Is Sony starting to get paranoid? The firm fears sabotage on the next Call of Duty from Microsoft.

The interminable affair of the takeover of Activision Blizzard is aptly named (which we have just invented). New twists have just surfaced, as documents attest to PlayStation’s greatest fear. Indeed, it seems that the company is increasingly afraid that its big rival Xbox sabotages (intentionally or not) the next games call of duty on PS5…if the franchise doesn’t become an outright exclusive.

The two companies have been fighting a merciless battle over the license for months. call of duty specifically. If Microsoft has assured – key contract – that the license will remain on PlayStation at least until the PS7 (or more or less 10 years), this is obviously not enough for Sony. In the new documents submitted to the British authorities, it is written:

Microsoft could release a PlayStation version of Call of Duty in which bugs and errors only appear on the latest level of the game or after subsequent updates. Even if such degradations could be detected quickly, any remedy would likely come too late, and the gaming community would then have lost faith in PlayStation as the preferred place to play Call of Duty.

Indeed, as evidenced by Modern Warfare II, Call of Duty is most often purchased from the first weeks of its release. If it turns out that the game’s performance on PlayStation is worse than on Xbox, Call of Duty players may decide to switch to Xbox for fear of playing their favorite game in a second-class location or less. competitive.

Are Sony’s claims possible?

That’s the $70 billion question. For the moment, it seems obvious that the firm has no proof of what it announces, especially in view of Microsoft’s commitments to try to calm the situation. In this context, we understand that Sony is afraid of a version of call of duty which just wouldn’t be optimized for PS5 to further benefit players on Xbox and Windows PC. What Microsoft responds to:

By ensuring parity between Sony, as the largest console platform, and Microsoft, the proposed fix will ensure that CoD is indeed available on “level playing field” (which has not been the case during of the past 20 years), benefiting Xbox and PC gamers, as well as PlayStation gamers. Additionally, the proposed fix will allow Sony to place CoD in its own PlayStation Plus subscription service.
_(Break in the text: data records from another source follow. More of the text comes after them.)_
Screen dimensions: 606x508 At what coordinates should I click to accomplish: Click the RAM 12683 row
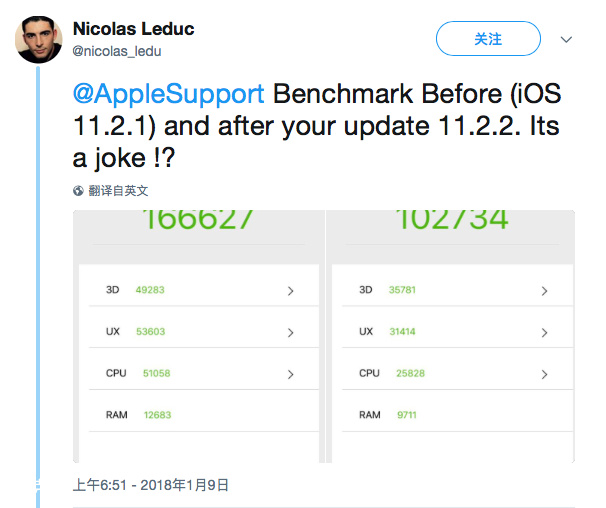tap(198, 415)
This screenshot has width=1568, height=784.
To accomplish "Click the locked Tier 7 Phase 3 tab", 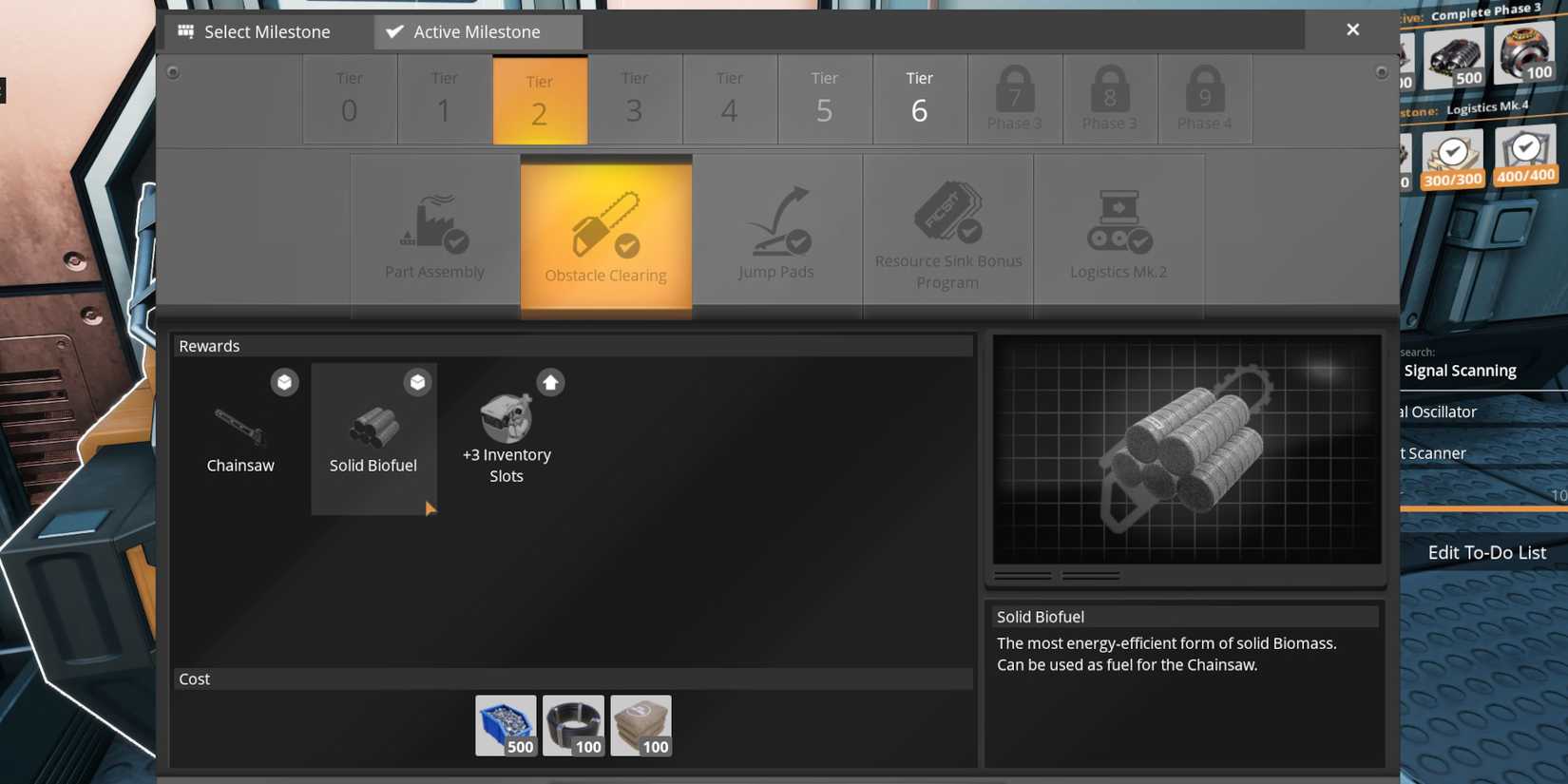I will (x=1014, y=99).
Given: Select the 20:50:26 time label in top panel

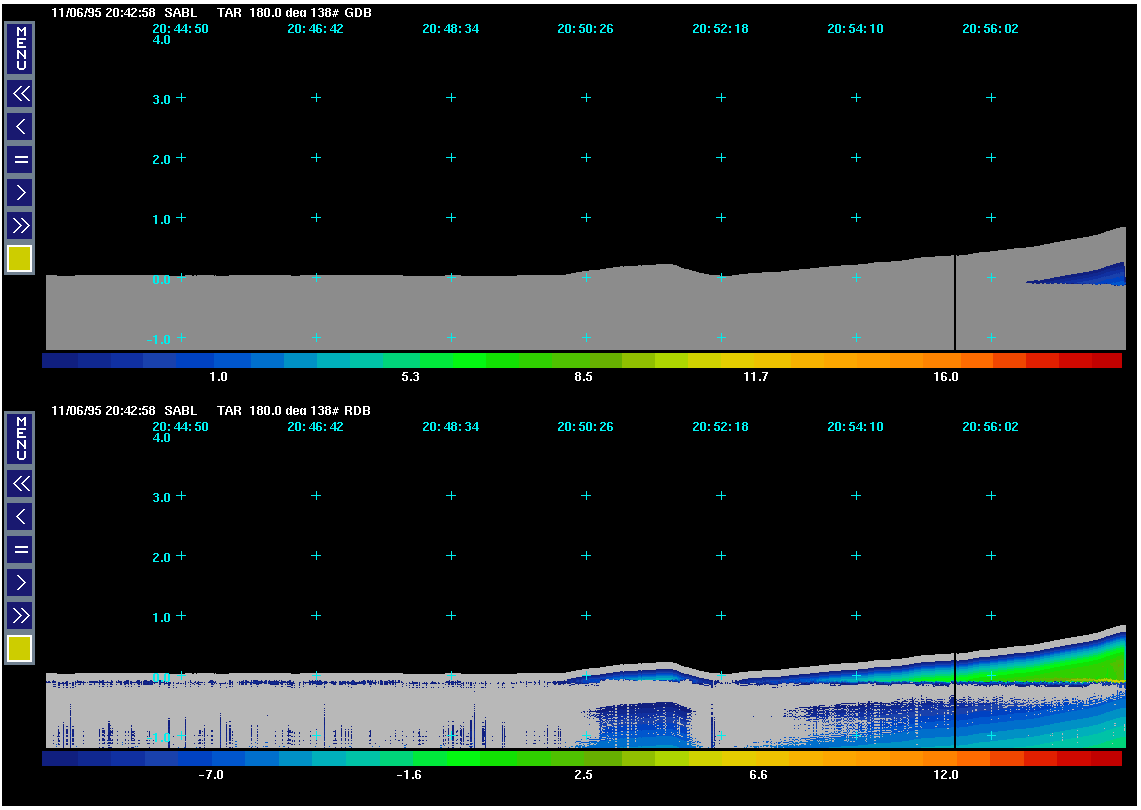Looking at the screenshot, I should point(585,29).
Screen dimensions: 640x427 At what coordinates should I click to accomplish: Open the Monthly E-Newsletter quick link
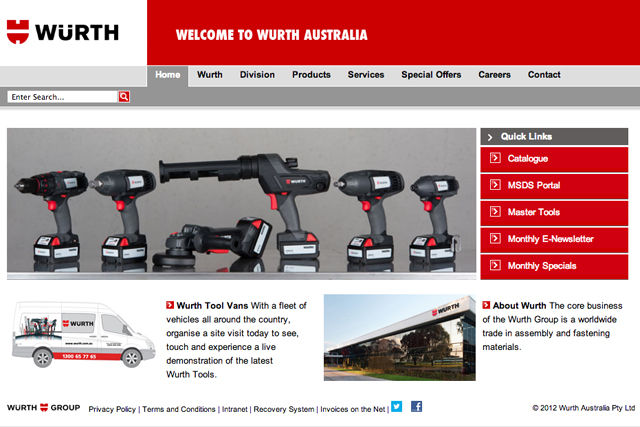pos(550,239)
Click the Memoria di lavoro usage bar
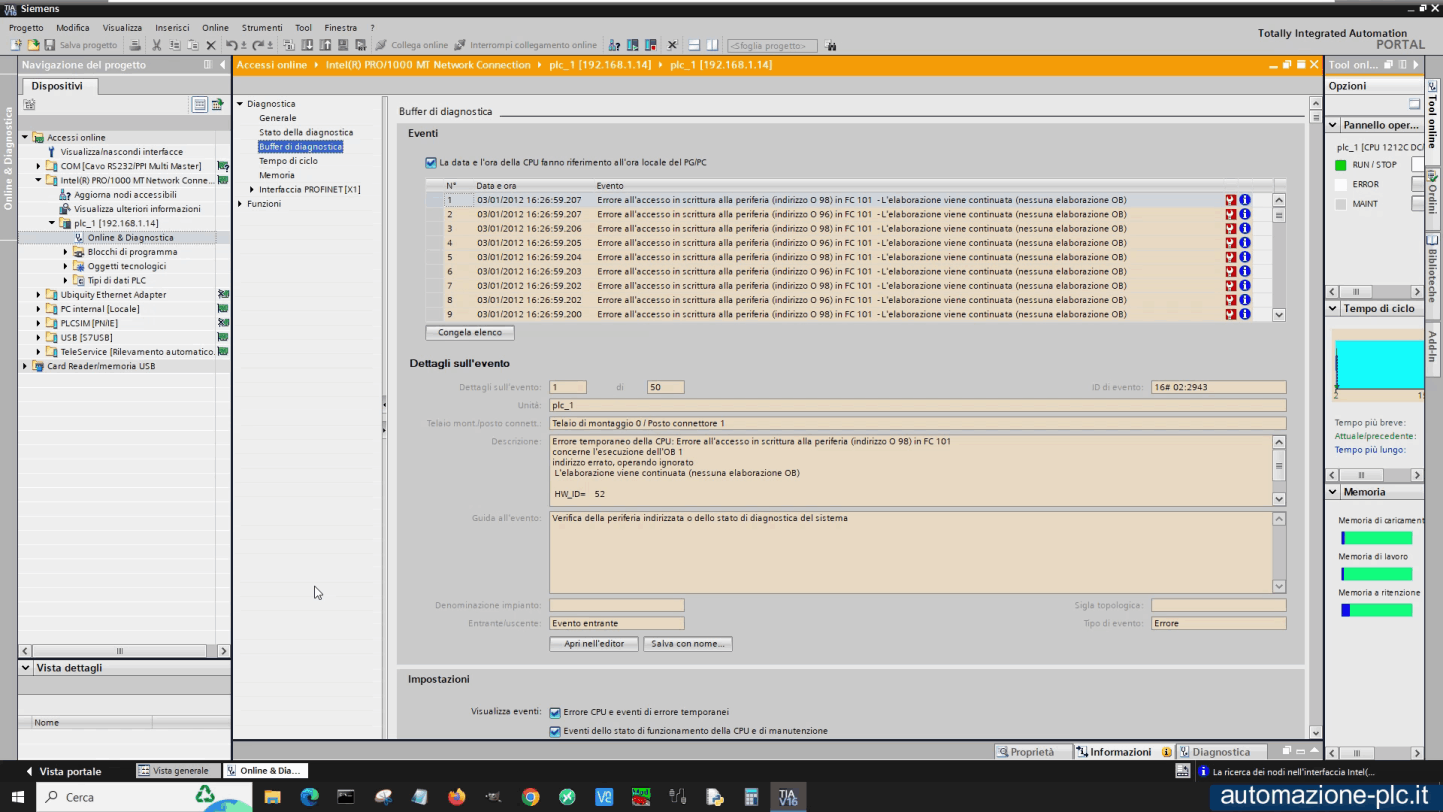The image size is (1443, 812). [1376, 574]
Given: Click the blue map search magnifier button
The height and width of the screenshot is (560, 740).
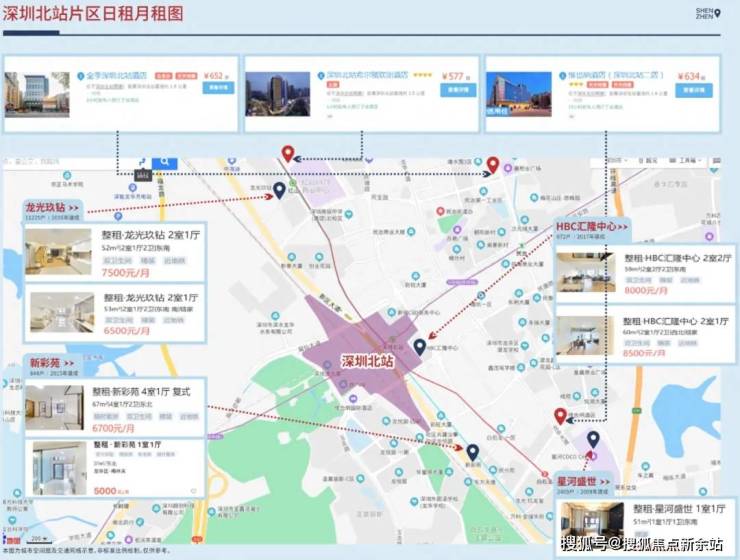Looking at the screenshot, I should pyautogui.click(x=165, y=163).
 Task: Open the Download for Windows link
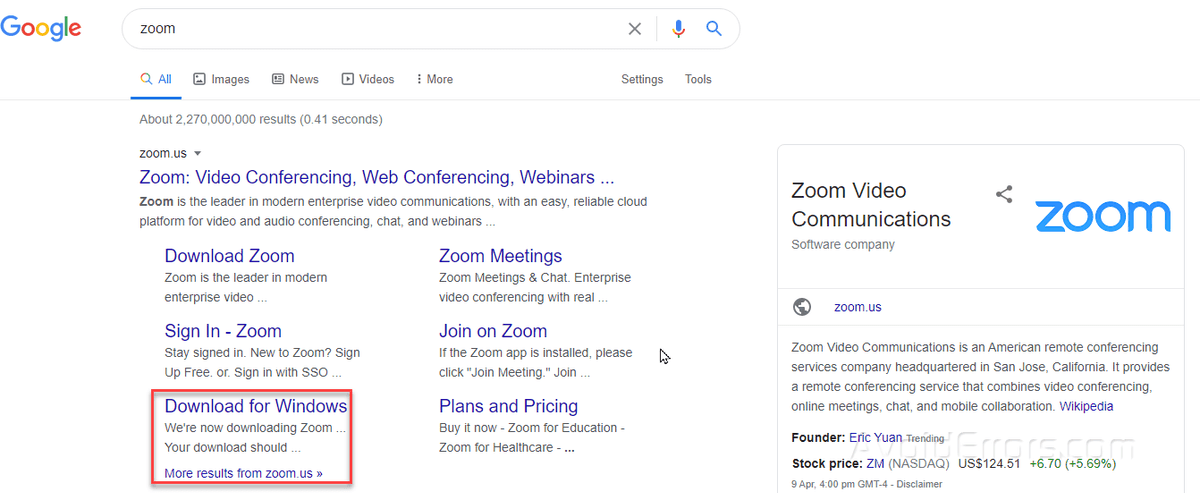point(256,406)
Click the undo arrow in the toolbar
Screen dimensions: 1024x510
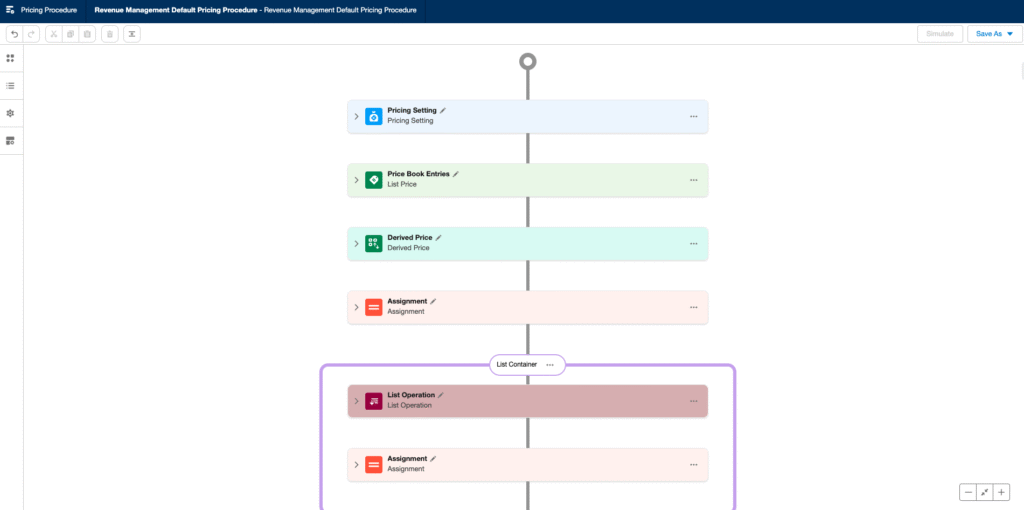pos(14,34)
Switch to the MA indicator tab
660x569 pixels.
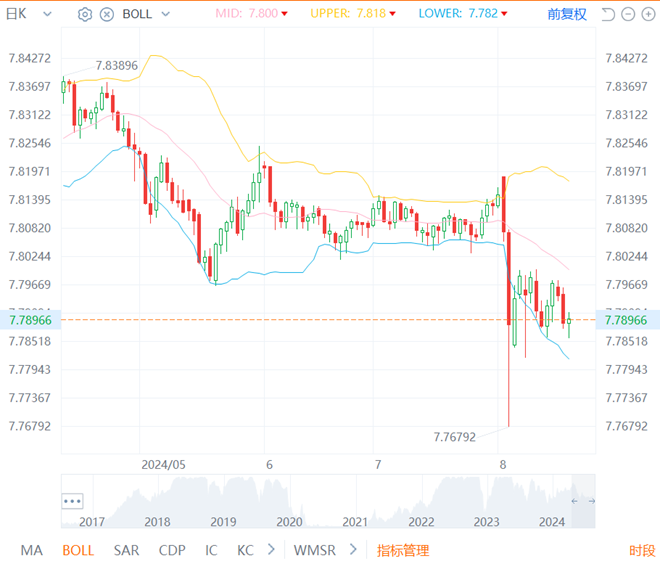tap(31, 550)
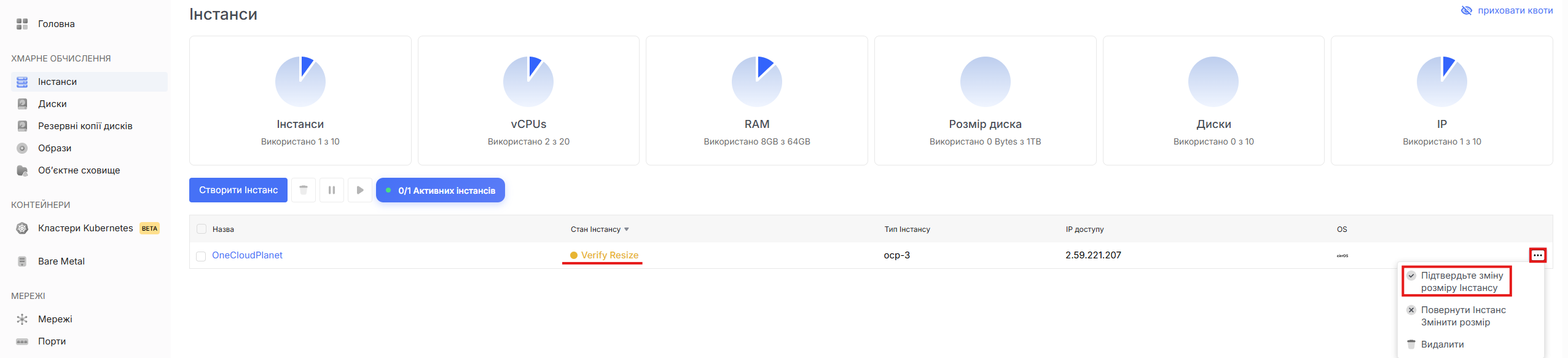Choose Повернути Інстанс Змінити розмір
The image size is (1568, 358).
1462,316
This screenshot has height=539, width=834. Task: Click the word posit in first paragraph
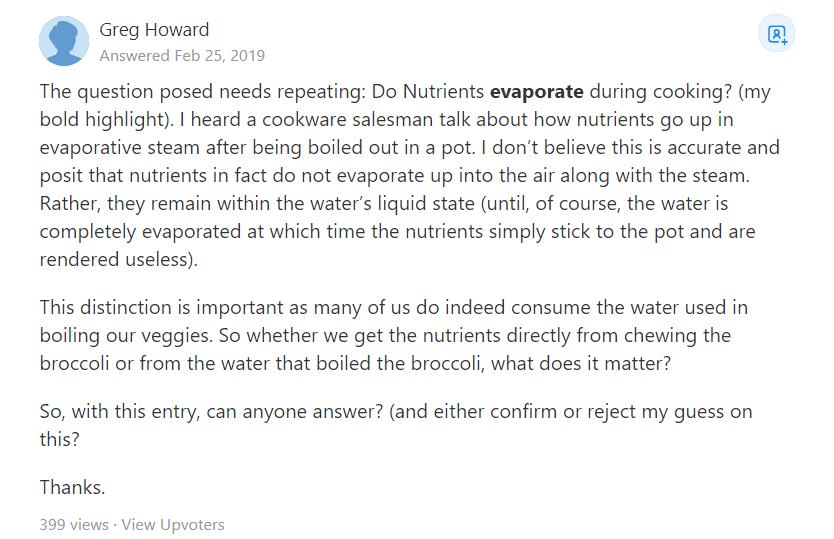tap(61, 175)
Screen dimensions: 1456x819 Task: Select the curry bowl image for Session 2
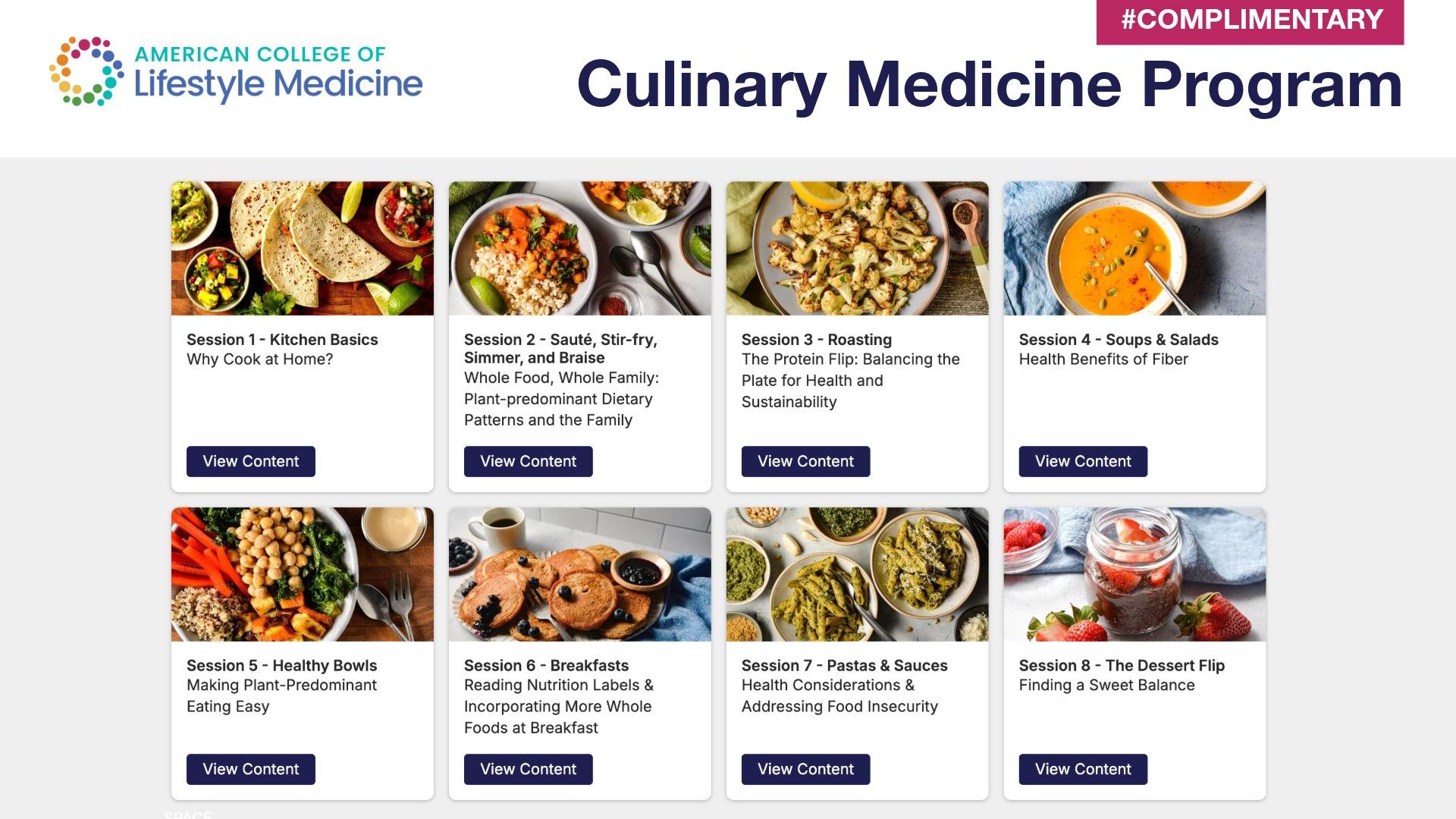[580, 248]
Such sabotage would obviously be legally reprehensible, and is therefore not an option if Microsoft wants to continue to be in the good graces of Europe, the United Kingdom and the United States. It would also be very unethical. That’s why Sony’s reaction sounds more like a desperate cry for help as the authorities begin to lean in favor of Xbox.

This comes just a week after Microsoft was able to get its hands on other documents, this time in its fight which is taking place on American soil. As a reminder, the firm can now have access to all the exchanges between Sony and the regulators since the beginning of the conflict, but also the documents which testify to the way in which Sony treats its own exclusivities.